Lifestyle & Seasonal

Tips for Winterizing Your Patio

Even though it may feel like fall has just begun, whether we like it or not, winter is going to happen. The clocks have been rolled back and the shorter, darker days of winter are here.

Before you hunker down for the colder temperatures, if you take a little extra time to care for your backyard patio furniture now, you’ll save yourself a lot of additional work come spring.

Take Inventory

Cushions, pillows and umbrellas should be the first to be packed up and stored. Although the newer outdoor fabrics are designed to resists mildew in an outdoor setting, if the fabric is bagged while even a little damp, you’re practically asking for mildew. Spot clean any stains according to the manufacturer’s instructions and leave them out to dry on a sunny day. Once they are totally dry, bag them in a trash bag for storage. Or better yet, use an old sheet to allow air to circulate completely over the winter months. If you can, hang them up to make it harder for pests to make your cushions their winter hideaway.


While some patio furniture and lawn products are manufactured to remain outdoors for the winter, if you can, move it indoors into a garage or shed. The less exposure to the elements it has, the longer it will last.

  • Wrought Iron

Sturdy as it is beautiful, wrought iron stills needs care. This classic patio furniture is susceptible to rust; and because of its weight, you’ll most likely be keeping it on the patio throughout the winter. Before you cover it, be sure to remove any rust that’s accumulated on it with a stiff wire brush. A coat with a good rust inhibiting exterior spray paint designed for wrought iron should keep it protected it during the months to come. Invest in a good quality tarp to protect it from ice and snow.

  • Aluminum

These days, almost all aluminum patio furniture has been powder coated to keep it from rusting. For added protection (after washing it down) apply a coat of automotive wax before you pack it up this fall. The truly ambitious can touch up scratches with car paint.

  • Plastic

Depending on how much dirt has accumulated, clean your plastic furniture with either warm soapy (dish detergent) water or Simple Green. Plastic will become brittle and crack in extreme cold, so it’s best to bring it indoors for the winter.

  • Rattan

Give rattan a good blast with a hose or power washer to get any built up dirt out of the crevices. Make sure to check the underside, as insects love rattan’s southern charm too.

Patio Pavers

Synthetic wicker can stay outdoors if covered, but natural rattan should be kept in a dry space. Both should be kept covered to prevent dust and dirt from settling in the crevices.
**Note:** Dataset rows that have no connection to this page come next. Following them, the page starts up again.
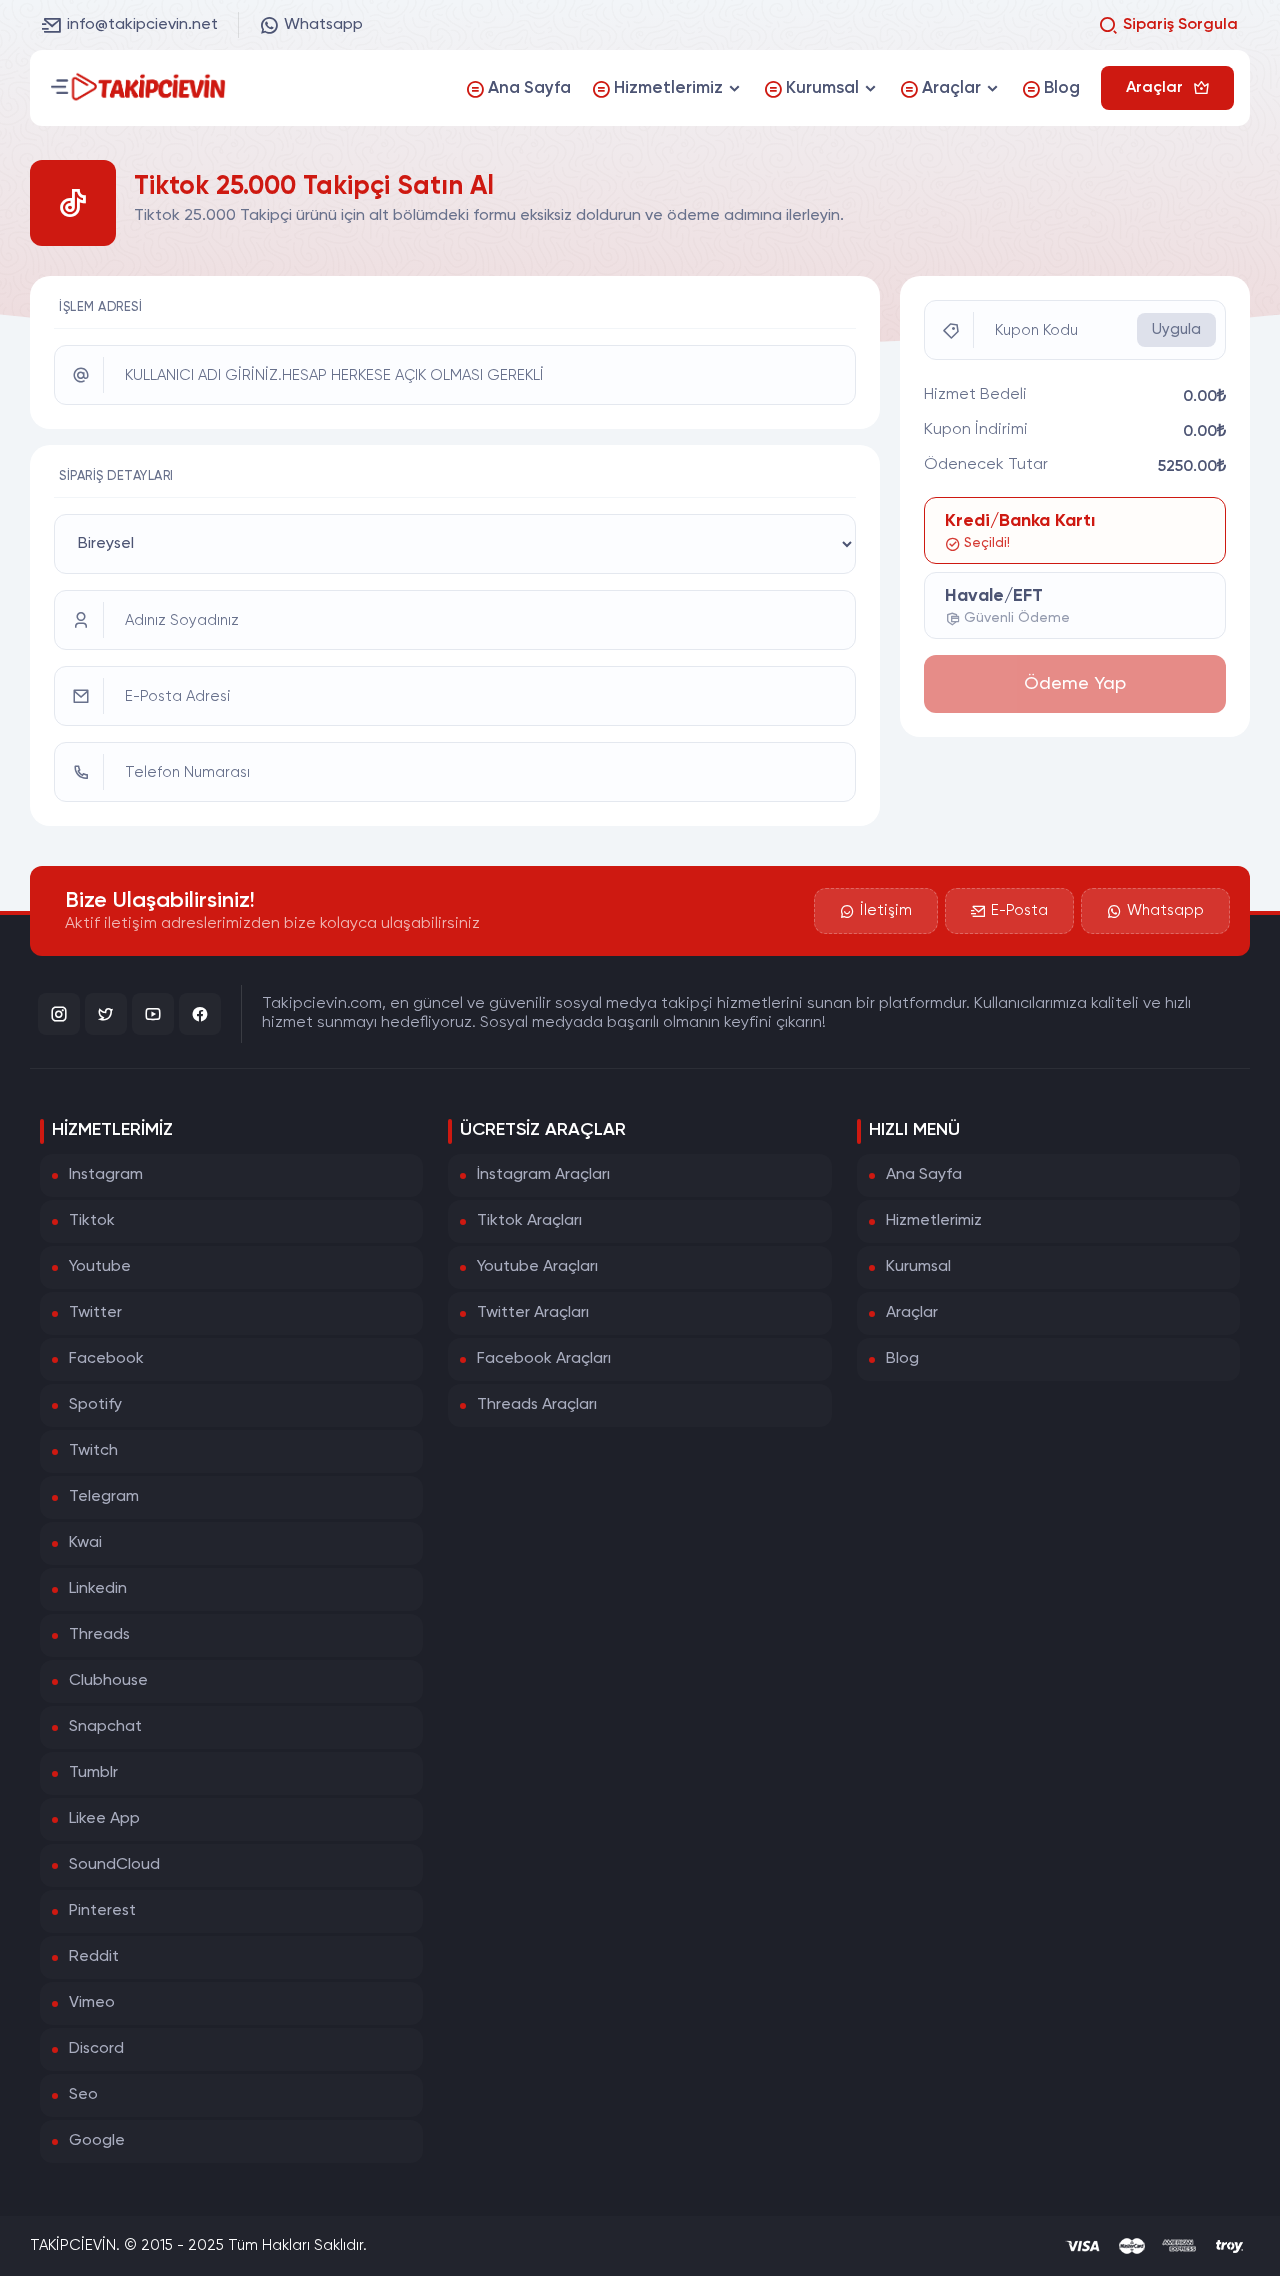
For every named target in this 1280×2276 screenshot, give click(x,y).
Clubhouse (108, 1681)
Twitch (93, 1451)
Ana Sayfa (924, 1175)
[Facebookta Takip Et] (200, 1014)
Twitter (95, 1313)
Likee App (104, 1819)
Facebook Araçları (544, 1359)
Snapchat (105, 1727)
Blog (902, 1359)
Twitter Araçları (533, 1313)
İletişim (886, 910)
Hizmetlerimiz (934, 1221)
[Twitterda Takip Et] (106, 1014)
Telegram (104, 1497)
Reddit (94, 1957)
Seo (83, 2095)
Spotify (95, 1405)
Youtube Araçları (537, 1267)
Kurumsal (918, 1267)
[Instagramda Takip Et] (59, 1014)
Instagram (106, 1175)
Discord (96, 2049)
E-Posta (1019, 910)
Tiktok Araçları (529, 1221)
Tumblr (93, 1773)
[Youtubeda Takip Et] (153, 1014)
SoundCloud (114, 1865)
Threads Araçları (537, 1405)
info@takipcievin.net (142, 25)
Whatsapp (323, 25)
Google (97, 2141)
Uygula (1176, 329)
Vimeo (92, 2003)
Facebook (106, 1359)
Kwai (85, 1543)
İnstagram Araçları (543, 1175)
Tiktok (92, 1221)
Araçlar (912, 1313)
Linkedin (98, 1589)
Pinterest (102, 1911)
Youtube (100, 1267)
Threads (99, 1635)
Patio pavers are manufactured using cement, so they can stain temporally if not cared for properly. The most common stain on backyard patio pavers occurs when a metal is left standing in the same place over a long period of time. Both wrought iron furniture and grills have been known to leave rust stains on pavers and cement patios.

To save yourself from an arduous cleaning project come spring, remove anyrust (see above) and spray metal patio legs with a clear acrylic spray. Cap metal parts that touch the pavers with outdoor furniture tips.